Fresh air adjusting the sensor too soon can lead to needing to fresh air adjust the instrument repeatedly, as the sensor continues to recover. Try to be patient: It is better to wait till the sensor has finished stabilizing before performing a fresh air zero. (An even better idea is to entirely avoid using alcohol or solvents to clean the instrument!)
How long it takes for the sensor to respond and recover from exposure to alcohol is dependent on the sensor design; the volume of the sensor; and the capacity and performance of the protective internal filters. Miniaturized CO sensors have smaller volumes of electrolyte and more limited internal filters. The reduced filter capacity makes them more vulnerable to breakthrough, and the smaller volume of electrolyte can make them easier to destabilize. In general, larger, full-sized 4- and 7-series-sized, single-channel CO sensors are better at withstanding and recovering from alcohol exposure than miniatured single-channel CO and COSH sensors. Whatever the size of the sensor, they are all vulnerable to alcohol and solvent exposure.
High-concentration alcohol is also hard on catalytic LEL sensors. Exposure to high-concentration alcohol can cause a change in the response of the LEL sensor, which means it may need to be adjusted before further use.
What about other types of disinfectants?
The best advice from most manufacturers is to stick with mild dish soap and water to clean the instrument. Do not use cleaners like Pine-Sol® type disinfectants, which include pine oil, or citrus oil cleaners that include limonene. Besides the fact that these disinfecting cleaners usually include alcohol, they also include VOC chemicals, such as pinene and limonene, that can additionally affect the sensors. While alcohol affects CO sensors more strongly, terpenes like limonene generally have a greater effect on H2S sensors and the H2S channel of COSH sensors.
The active ingredients in Lysol® include ammonium chloride and ethanolamine. Depending on the specific product, it can also contain alcohol. Ammonium chloride can inhibit or poison LEL sensors, while ethanolamine can interfere with some electrochemical sensors.
The primary active ingredient in Clorox® and other types of household bleach is sodium hypochlorite.

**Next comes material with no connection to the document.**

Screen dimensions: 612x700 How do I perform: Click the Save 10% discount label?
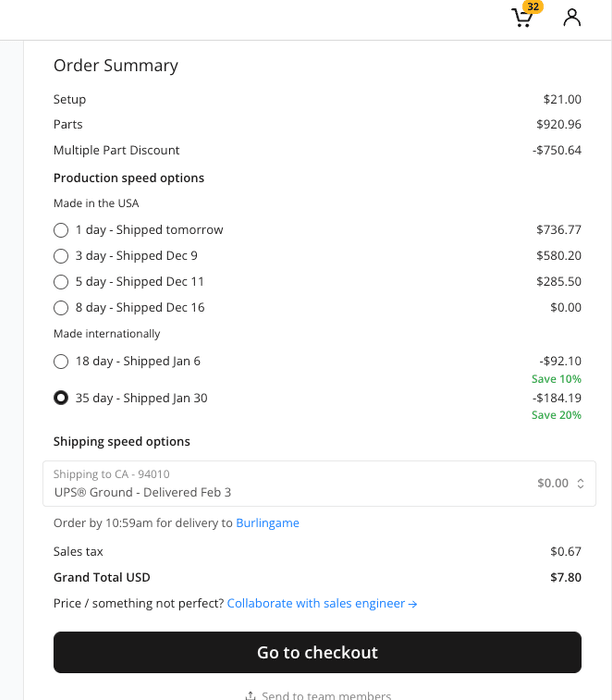[x=556, y=379]
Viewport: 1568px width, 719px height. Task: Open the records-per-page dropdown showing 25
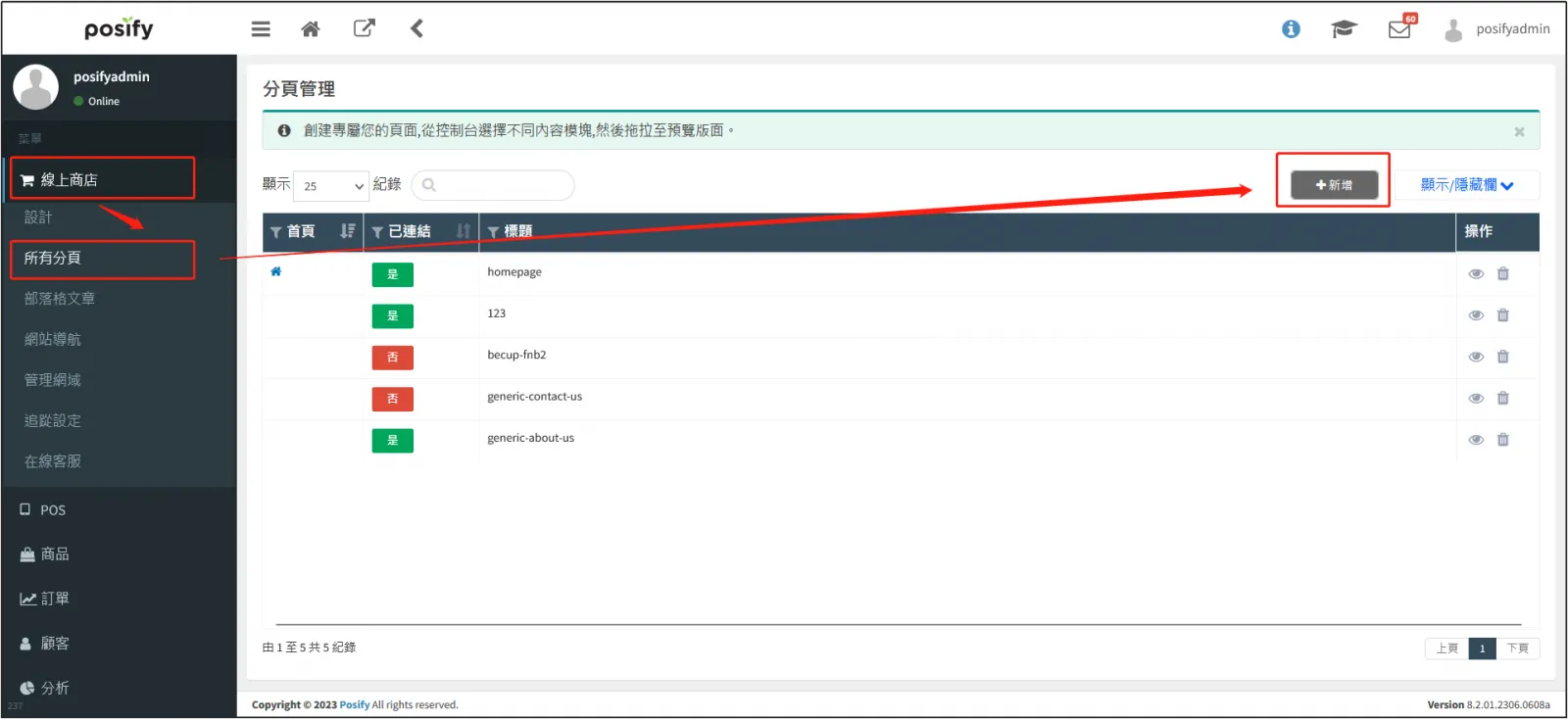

Sodium hypochlorite can inhibit or poison LEL sensors. Once again, depending on the specific product, it can also contain alcohol.
Always perform a bump test or calibration check after cleaning the instrument, no matter what kind of cleaning method you use.
What should you do about chemicals that are left over in the air after disinfecting, indoor areas or solid surfaces?
Some of the disinfecting systems being installed in many indoor workplaces have the potential for introducing or leaving residual contaminants in the air. Unprotected workers may not be exposed to contaminants in concentrations that exceed the permissible exposure limit (PEL).
There are a wide variety of chemical disinfecting systems. Some of the most potentially toxic residual contaminants include ozone, chlorine dioxide, chlorine, ammonia and, of course, alcohol. All these contaminants are directly measurable via compact, portable single- or multi-sensor instruments.
Make sure to confirm that the air is safe before workers re-enter the disinfected area. Instrument manufacturers have a wide range of fixed-system and portable instrument solutions for measuring these hazards.
Keep it clean; use gloves; and stay safe through the pandemic crisis. IHW
[Bob Henderson is President, GfG Instrumentation, Inc., Ann Arbor, Mich.]